=== Exercise data ===

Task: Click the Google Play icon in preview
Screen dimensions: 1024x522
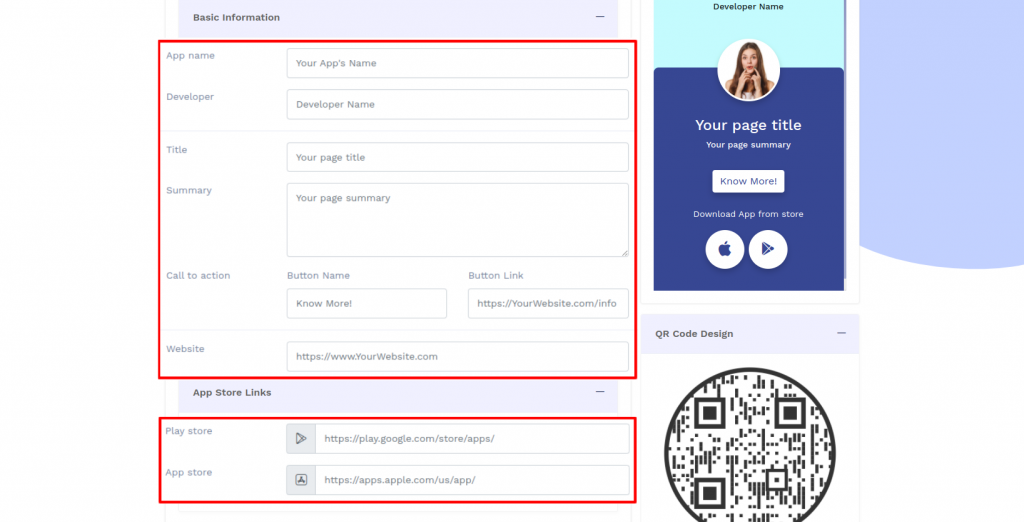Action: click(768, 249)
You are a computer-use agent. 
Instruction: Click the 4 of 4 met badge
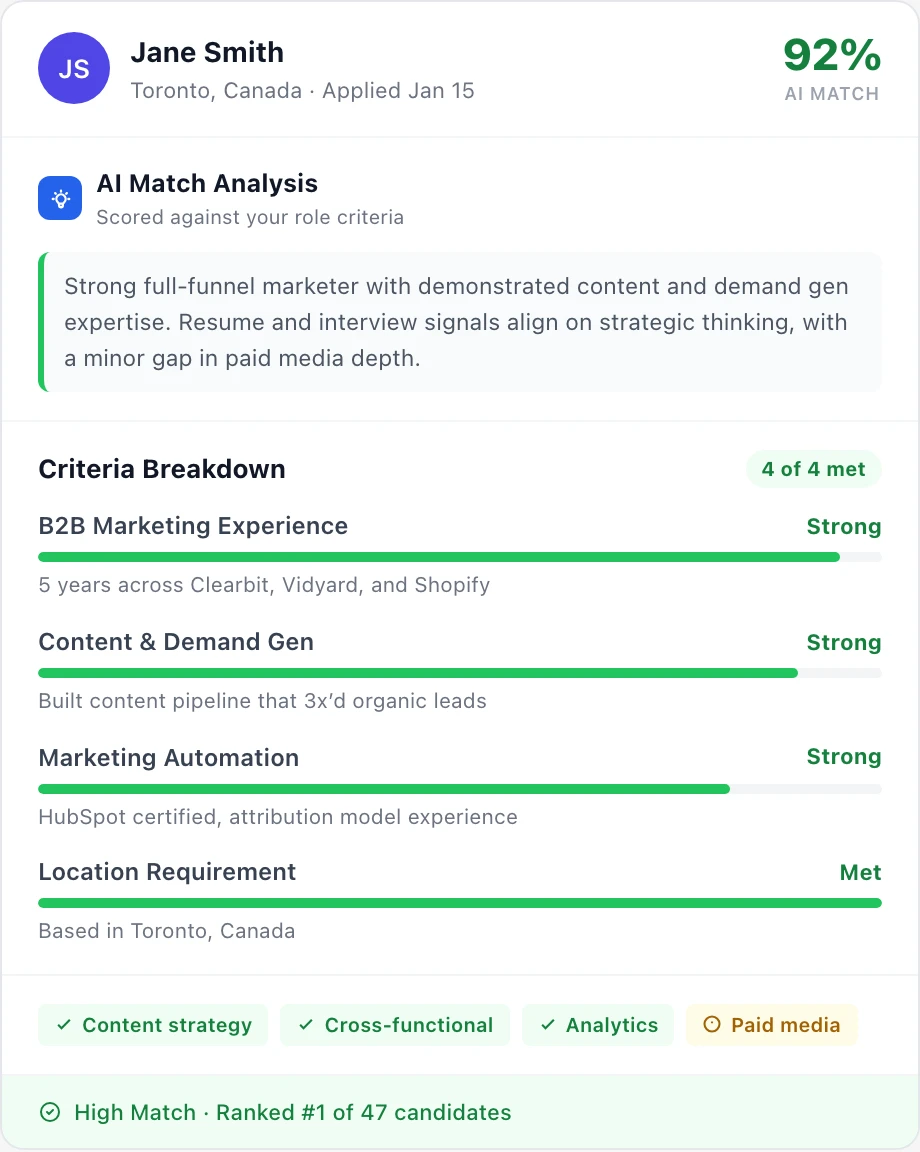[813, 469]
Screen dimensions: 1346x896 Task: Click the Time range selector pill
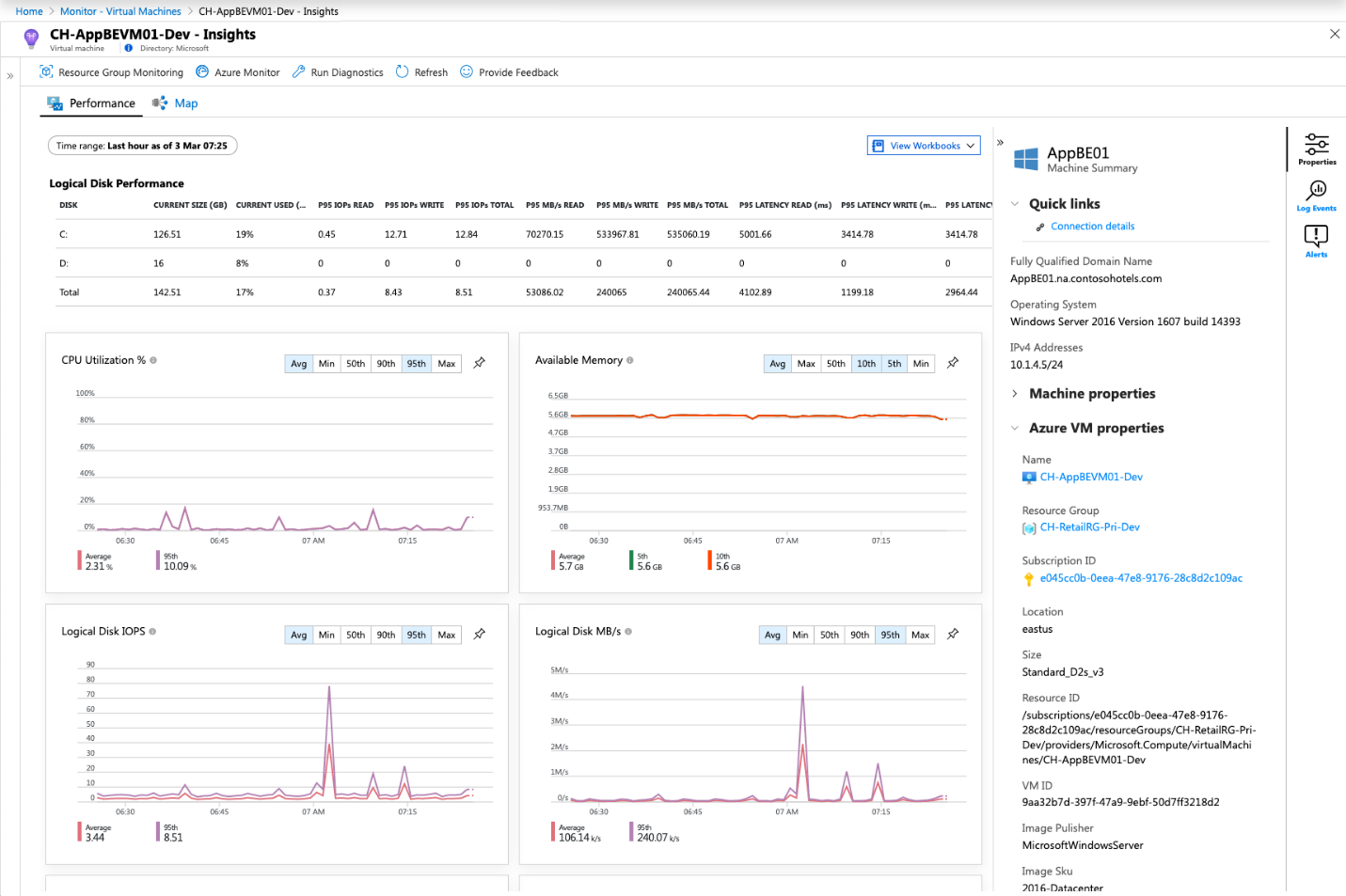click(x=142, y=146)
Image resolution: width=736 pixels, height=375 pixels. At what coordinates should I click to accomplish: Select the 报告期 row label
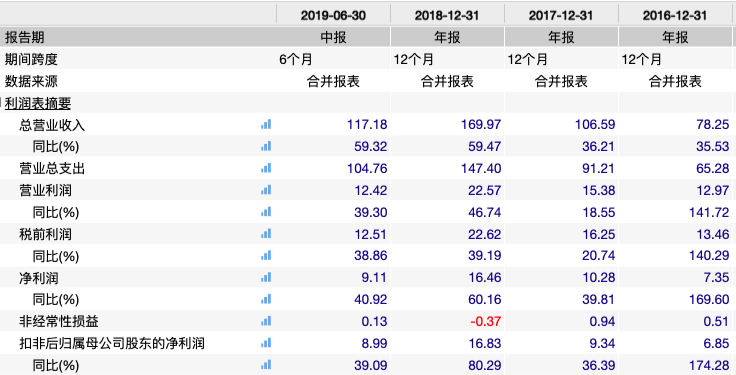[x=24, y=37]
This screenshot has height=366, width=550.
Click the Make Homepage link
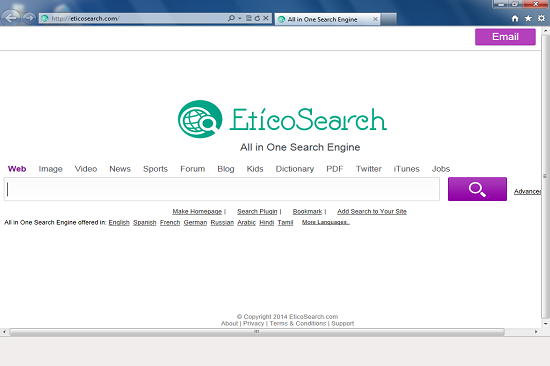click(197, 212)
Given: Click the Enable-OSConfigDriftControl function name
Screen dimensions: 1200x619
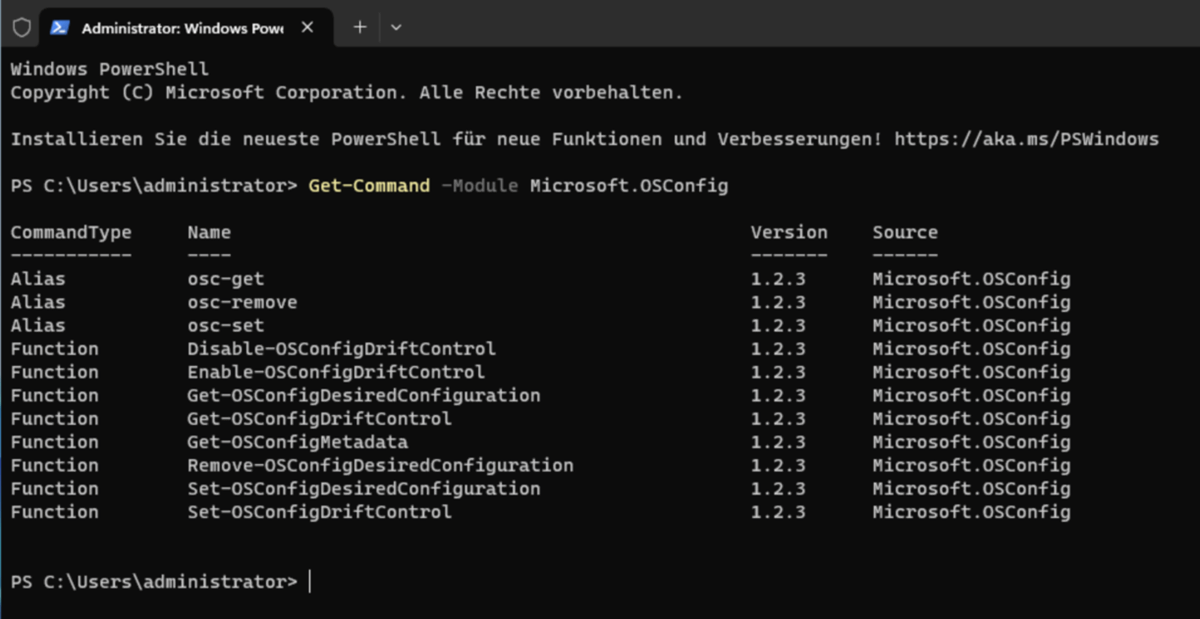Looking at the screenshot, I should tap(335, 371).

===

### Task brief
Reprint the entries above exactly, images removed.

### Result of this exercise
Task: Click the Google Play icon in preview
Screen dimensions: 1024x522
Action: click(768, 249)
You are a computer-use agent. 
Instruction: Click the 4 of 4 met badge
[813, 469]
Screen dimensions: 1346x896 Task: Click the Time range selector pill
click(x=142, y=146)
Image resolution: width=736 pixels, height=375 pixels. At what coordinates should I click to accomplish: Select the 报告期 row label
[x=24, y=37]
This screenshot has height=366, width=550.
Click the Make Homepage link
click(197, 212)
Given: Click the Enable-OSConfigDriftControl function name
Screen dimensions: 1200x619
Looking at the screenshot, I should tap(335, 371).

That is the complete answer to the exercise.